32      Dans la décision attaquée, la Commission ne ferait pas apparaître clairement ce qu’elle entend par « coord[ination d]es délimitations territoriales » au sens de l’article 3 de ladite décision. La Commission se contredirait, de surcroît, en soulignant à plusieurs reprises que la limitation du mandat bilatéral au territoire d’un État continuerait à être licite, tout en annonçant qu’elle conclut à l’existence d’un système illicite de délimitation territoriale, compte tenu de la multiplication objective de ce type de « délimitations monoterritoriales ».

33      Il ne ressortirait pas davantage de la décision attaquée ce qu’il convient d’entendre par « révision de la portée territoriale des mandats » au sens de son article 4, paragraphe 2, deuxième alinéa. Ainsi, le point de savoir si les accords de représentation réciproque existants doivent être résiliés ou simplement modifiés, s’ils sont à considérer comme nuls ou comme pouvant être maintenus tels quels d’un commun accord demeurerait obscur. La portée de l’article 4, paragraphe 3, de la décision attaquée serait également juridiquement incertaine : il interdirait globalement tout acte ou comportement ayant un « effet identique ou similaire », sans qu’il soit possible de savoir à quoi cette similitude fait référence dans le cas des délimitations territoriales. Dès lors que les actes dont il conviendrait de s’abstenir ne seraient pas suffisamment définis, la notion de comportement ayant un effet identique ou similaire demeurerait elle aussi nécessairement indéterminée. Les injonctions de mettre fin à l’infraction, énoncées à l’article 4, paragraphes 2 et 3, de la décision attaquée, seraient, de plus, objectivement impossibles à mettre en œuvre, car on ne verrait pas comment la requérante pourrait individuellement mettre fin au système de coordination des délimitations territoriales, dont l’existence est alléguée par la Commission.
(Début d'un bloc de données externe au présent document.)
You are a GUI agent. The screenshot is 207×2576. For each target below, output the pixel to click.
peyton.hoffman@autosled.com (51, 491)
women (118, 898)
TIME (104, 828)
34      Pour autant que l’article 4, paragraphe 2, de la décision attaquée imposerait à la requérante de « revoir » tous les accords de représentation réciproque avec les autres sociétés de gestion, la signification précise de cette disposition demeurerait incertaine. Plusieurs possibilités d’interprétation s’offriraient à la requérante. La requérante partirait certes du principe que les accords de représentation réciproque seraient, même sous leur forme actuelle, pleinement valables, en tant que contrats consécutifs conformes aux règles de la concurrence, et pourraient être maintenus tels quels après avoir été confirmés d’un commun accord. Eu égard au risque de sanction, il semblerait cependant opportun d’adopter l’interprétation la plus large possible, la plus défavorable à la requérante, à savoir la disparition immédiate du réseau d’accords de représentation réciproque actuel dans l’EEE.

35      Il s’ensuivrait que la requérante, qui représenterait en Allemagne plus de 1,4 millions d’ayants droits, dont environ 62 000 ayants droits allemands, ne pourrait plus, comme c’était le cas jusqu’à présent, concéder en Allemagne des licences sur les droits des membres de sociétés de gestion collective étrangères. La possibilité de conclure de nouveaux accords de représentation réciproque n’y changerait rien. En raison de l’imprécision des prescriptions de la Commission, il serait impossible de savoir si les sociétés de gestion collective iront jusqu’à conclure de nouveaux accords de représentation réciproque pour l’exploitation de droits d’auteurs par Internet, le satellite et la retransmission par câble, et, dans l’affirmative, dans quels délais et sur quels territoires.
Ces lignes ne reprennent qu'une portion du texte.